Le champ disciplinaire du français inclut des savoirs spécifiques (la langue, les discours, la littérature), mais l’enseignant de français, quand il n’est pas lui-même polyvalent (comme dans le premier degré), partage avec d’autres des tâches d’enseignement qui élargissent son champ. Les disciplines se croisent au gré de projets d’équipes, d’opportunités, de partenariats possibles et d’injonctions institutionnelles fluctuantes. Le français est pris dans une nébuleuse de dispositifs qui mettent en œuvre des formes de collaboration interdisciplinaires diverses de par les objectifs visés, les modalités concrètes, les enjeux institutionnels, le degré de facilitation du travail des équipes engagées.
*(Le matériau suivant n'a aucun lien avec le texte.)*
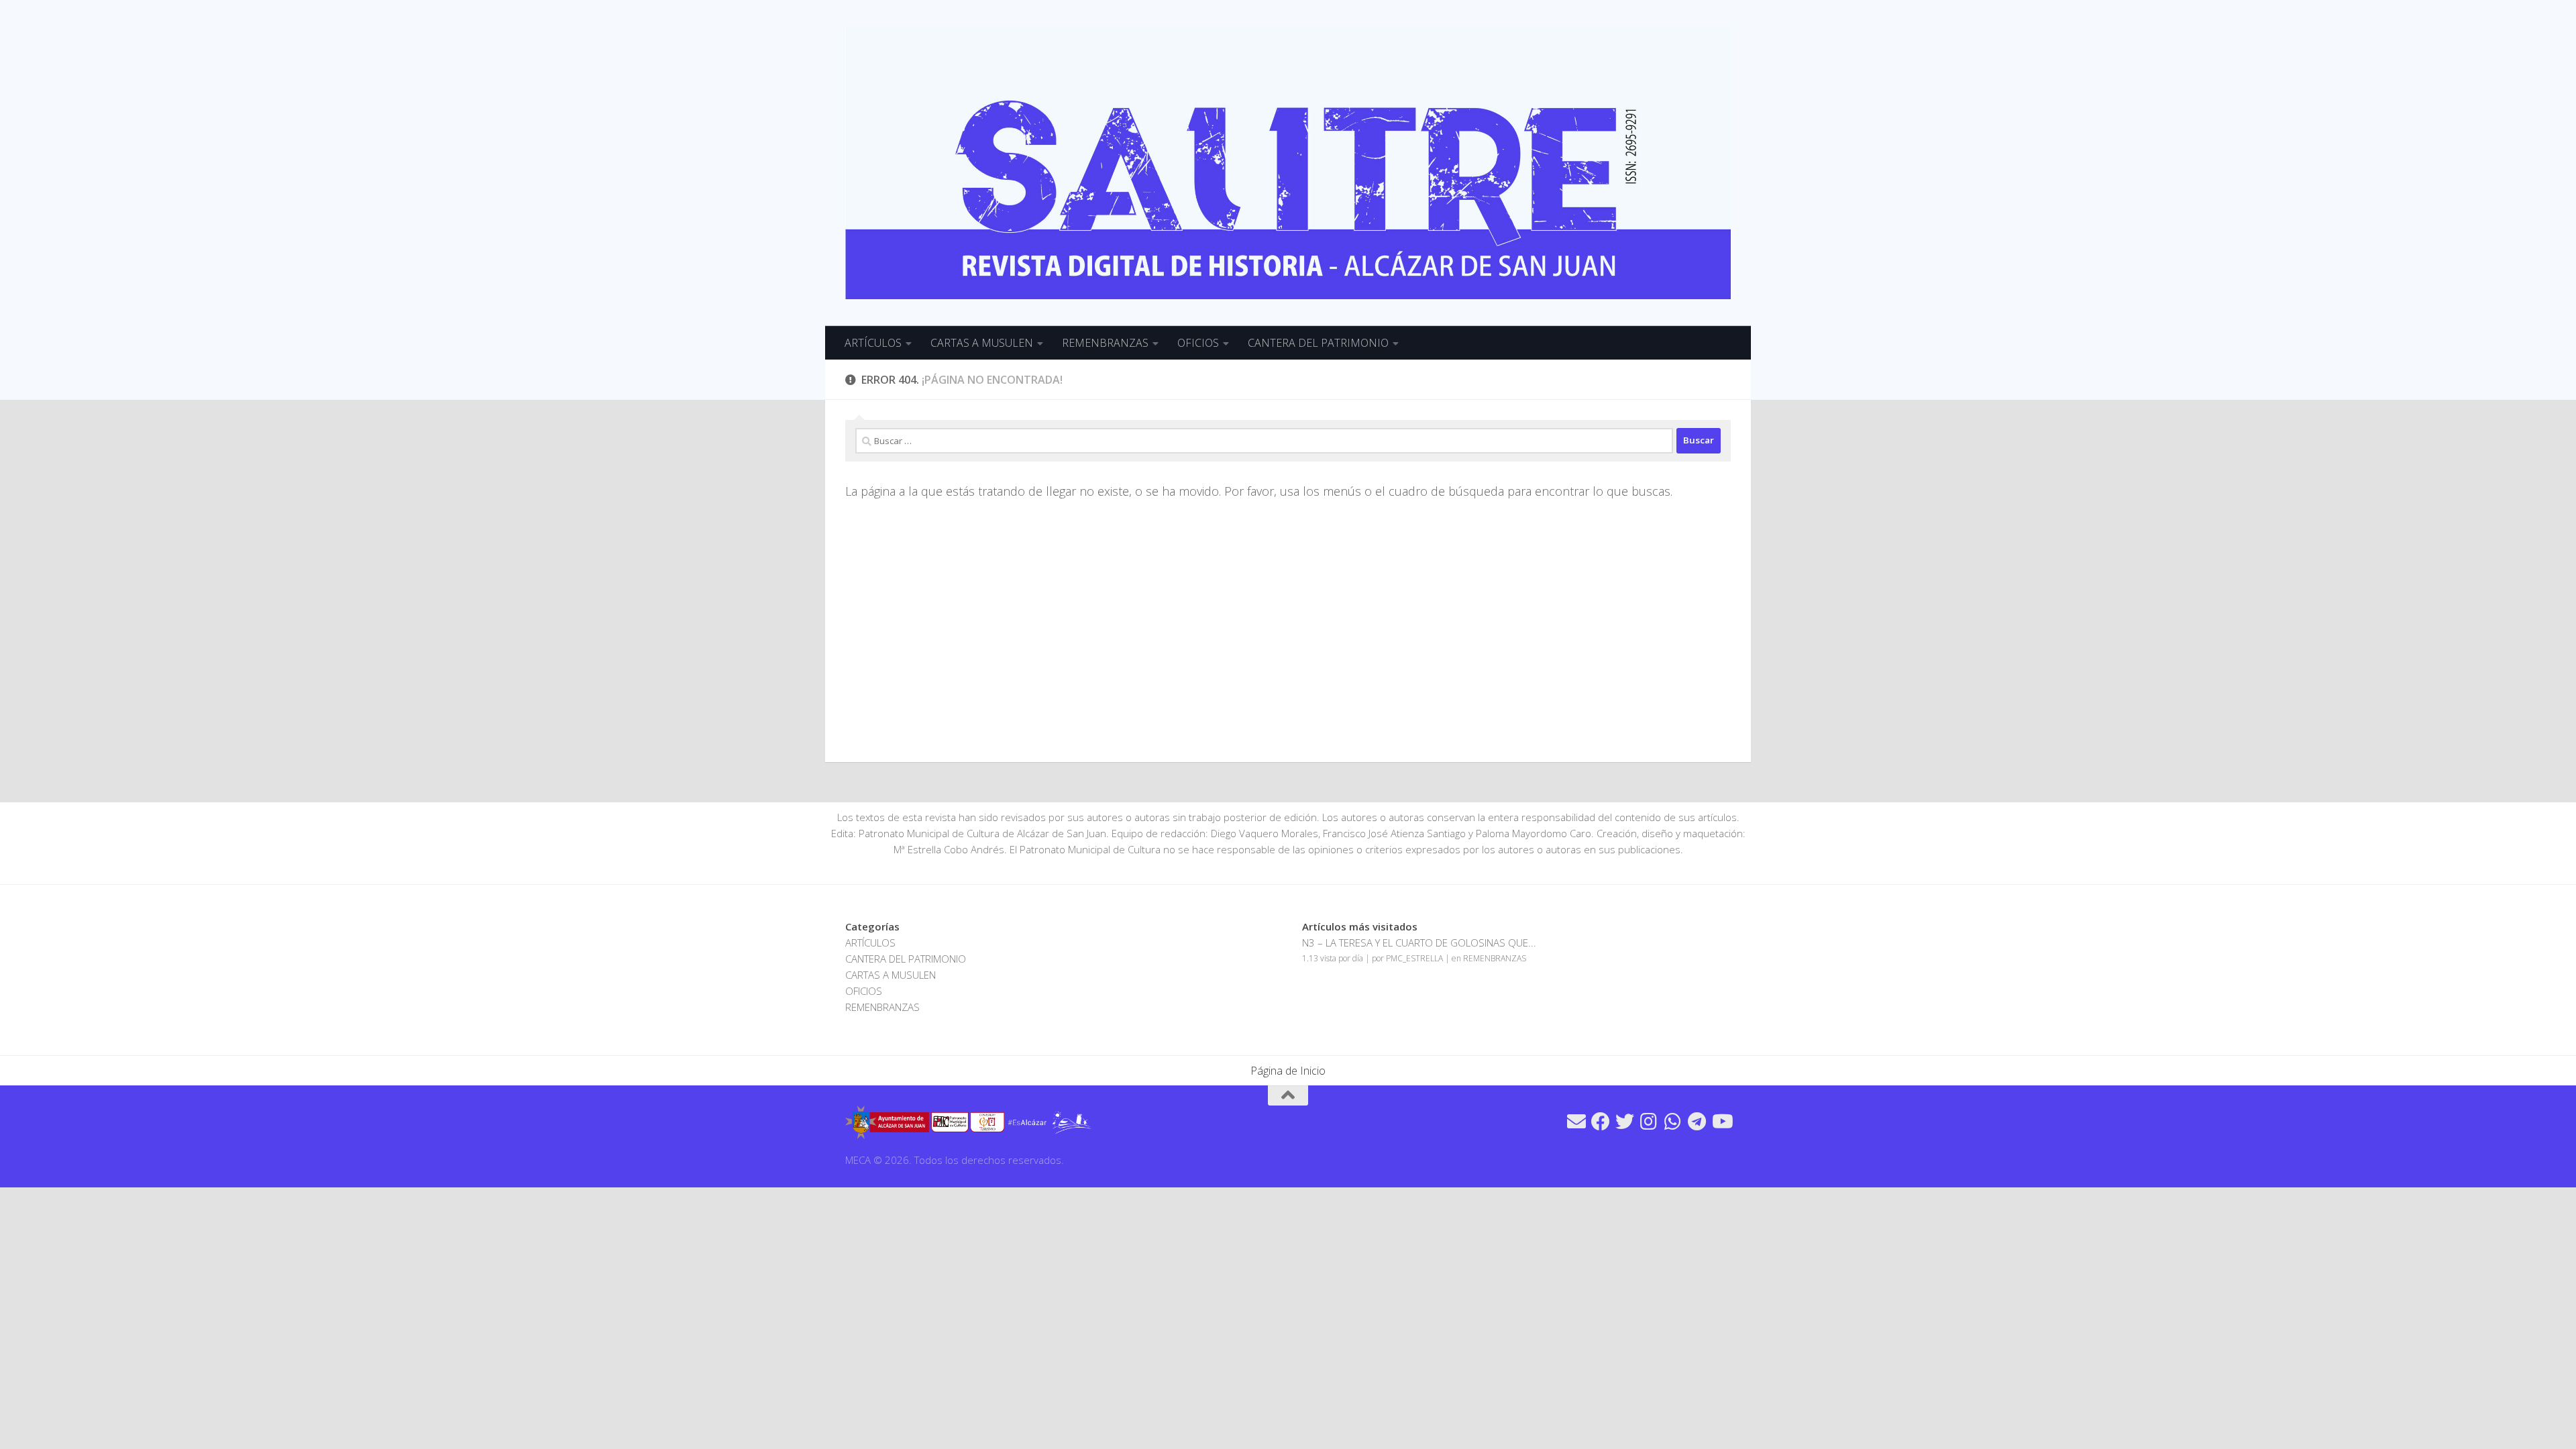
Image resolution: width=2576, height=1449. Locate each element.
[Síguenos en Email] (1576, 1121)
Quels apprentissages ces interdisciplinarités favorisent-elles, et à quelles conditions ?
Le numéro est disponible aux Presses Universitaires du Septentrion.
Sommaire
Ce que les murs de ma classe disent de mes pas de côté disciplinaires au lycée / Catherine Mercier 7
Laisser la porte ouverte / Stéphanie Michieletto-Vanlancker 31
Le Grand Graveur et les petits enfants, ou tel est appris qui croyait apprendre / Patrice Heems 47
L’espace interdisciplinaire entre la discipline « français » et l’éducation artistique et culturelle / Jean-Charles Chabanne 63
L’atelier slam comme exemple de collaboration entre le français langue maternelle et l’anglais langue étrangère / Catherine Gendron 93
De différentes formes d’interdisciplinarité dans les programmes de collège / Isabelle Delcambre, Marie-Michèle Cauterman 109
EPI quoi encore ? / Sophie Dziombowski, Malik Habi, Stéphanie Michieletto-Vanlancker 141
Interdidactique et didactique du français : quels (r)apports ? quels enjeux ? / Nicole Biagioli 163
Interdisciplinarité choisie : trois disciplines autour de l’oral / Sophie Dziombowski 201
Regards croisés sur un dispositif de formation pluridisciplinaire / Pierre Carion, Christophe Charlet 211
Des nouvelles du livre pour la jeunesse : terrorisme (volet 2) / Élizabeth Vlieghe 223
Éditorial
Entre 2002, date de publication du numéro n° 37 de Recherches, Français et interdisciplinarité, et aujourd’hui, l’injonction interdisciplinaire s’est faite plus aigüe, elle s’impose à l’enseignant de manière à la fois plus intense mais aussi parfois plus douloureuse. Dans l’éditorial du n° 37, le comité de rédaction revenait sur le caractère protéiforme de la discipline « français » et sur la difficulté, déjà ancienne à l’époque, de trouver une cohérence entre les différents champs qu’elle recouvre. Il revendiquait la volonté de s’emparer de certains dispositifs visant à encourager l’interdisciplinarité (comme les travaux personnels encadrés ou les itinéraires de découverte), mais aussi de promouvoir un travail interdisciplinaire volontaire et autonome, dont la logique viendrait des nécessités de l’apprentissage. Il s’interrogeait enfin sur les conditions nécessaires pour qu’ouvrir la discipline et la classe au monde extérieur permette aux élèves de progresser, dans une conception large de l’interdisciplinarité. Ces trois dimensions sont présentes dans ce nouveau numéro, mais il semble qu’un travail difficile soit devenu indispensable pour assurer leur articulation. […]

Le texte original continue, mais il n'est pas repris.